Ya pasó la medianoche.
Mi esposo se ha quitado las cobijas hasta las rodillas, otra vez. Yo, en silencio, me las he vuelto a subir hasta la clavícula, otra vez.
El ventilador de la habitación está orientado en un ángulo de 40 grados que no nos satisface a ninguno de los dos.
El termostato está ajustado a una temperatura que, en el fondo, a ambos nos molesta. Llevamos 6 años en esta rutina y nunca, ni una sola vez, lo hemos hablado abiertamente.
Según me han dicho, este es un arreglo bastante común.
Soy la que siempre tiene frío. Duermo con calcetines todo el año y tengo una bata con capucha.
Él es el que más calor da. Desde 2018 lo llaman «radiador humano» y una vez, en julio, tiró el edredón al piso y se acostó sobre la sábana como un hombre que había renunciado a la civilización.
Hemos probado todo lo que cualquier pareja sensata prueba. El edredón más ligero de verano. El edredón más pesado de invierno. El breve experimento de dormir con edredones separados, que duró cuatro noches antes de que ambos decidieramos que se sentía como dormir con un compañero de cuarto. Un ventilador dirigido solo hacia su lado de la cama. Una manta con peso que le rogué que comprara, con la que él ya estaba sudando a los veinte minutos.

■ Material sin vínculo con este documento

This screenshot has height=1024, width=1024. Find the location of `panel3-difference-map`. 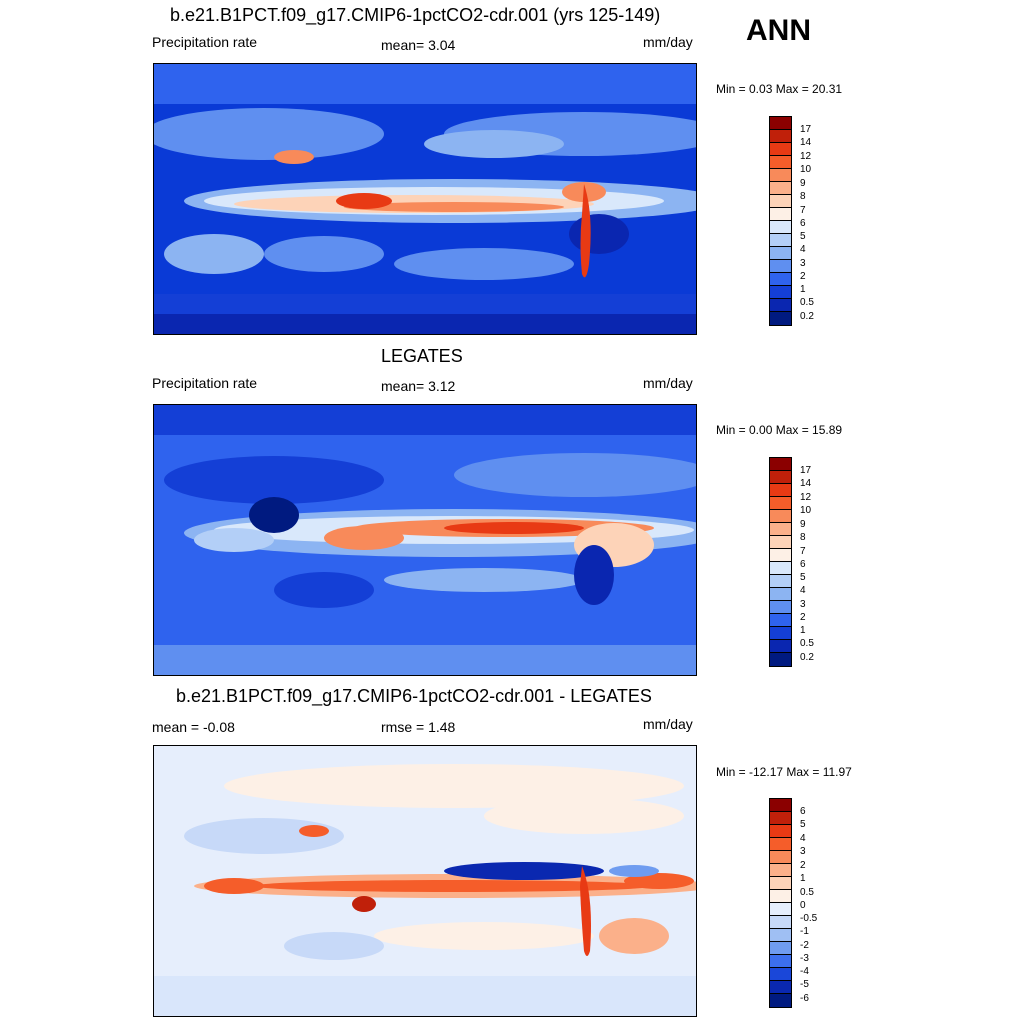

panel3-difference-map is located at coordinates (425, 881).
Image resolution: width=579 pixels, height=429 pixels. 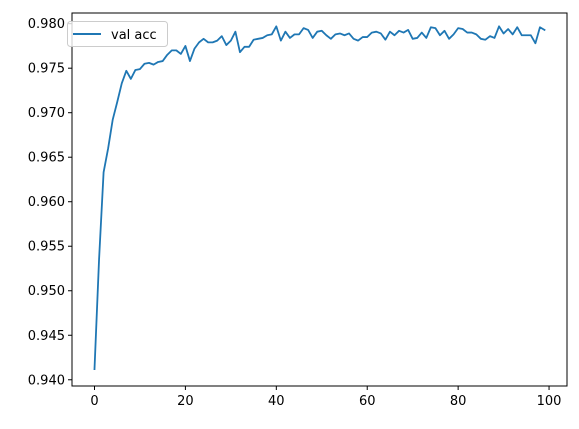 What do you see at coordinates (186, 402) in the screenshot?
I see `x-tick-label: 20` at bounding box center [186, 402].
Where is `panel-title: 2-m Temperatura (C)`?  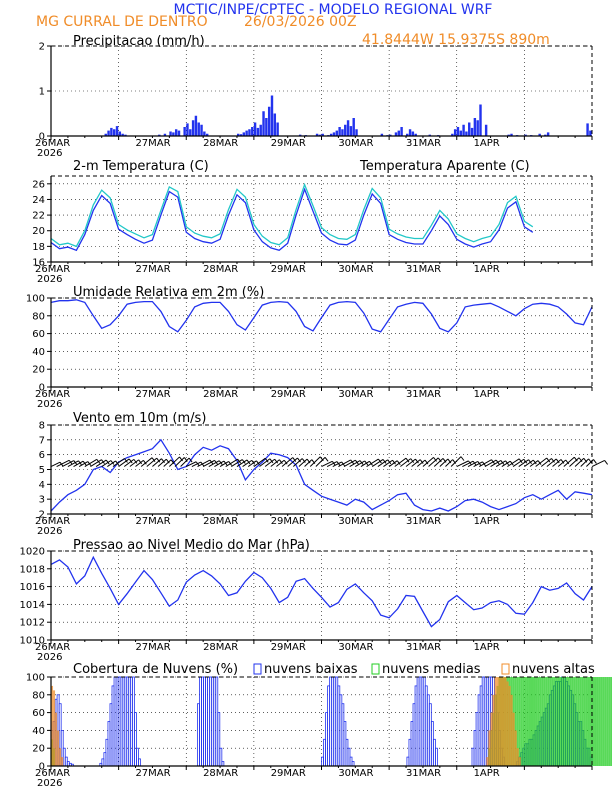
panel-title: 2-m Temperatura (C) is located at coordinates (141, 166).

El verano fue una crisis diplomática. El invierno fue un alto el fuego con condiciones. La primavera y el otoño fueron las únicas estaciones en las que ambos fingíamos estar dormidos al mismo tiempo.
Me gustaría decir que tuvimos una charla sincera sobre el tema. Pero no fue así. Lo que pasó fue que un domingo, a las 11 de la noche, yo estaba en mi celular buscando en Google «manta para personas que sudan mucho» mientras él sudaba a mi lado.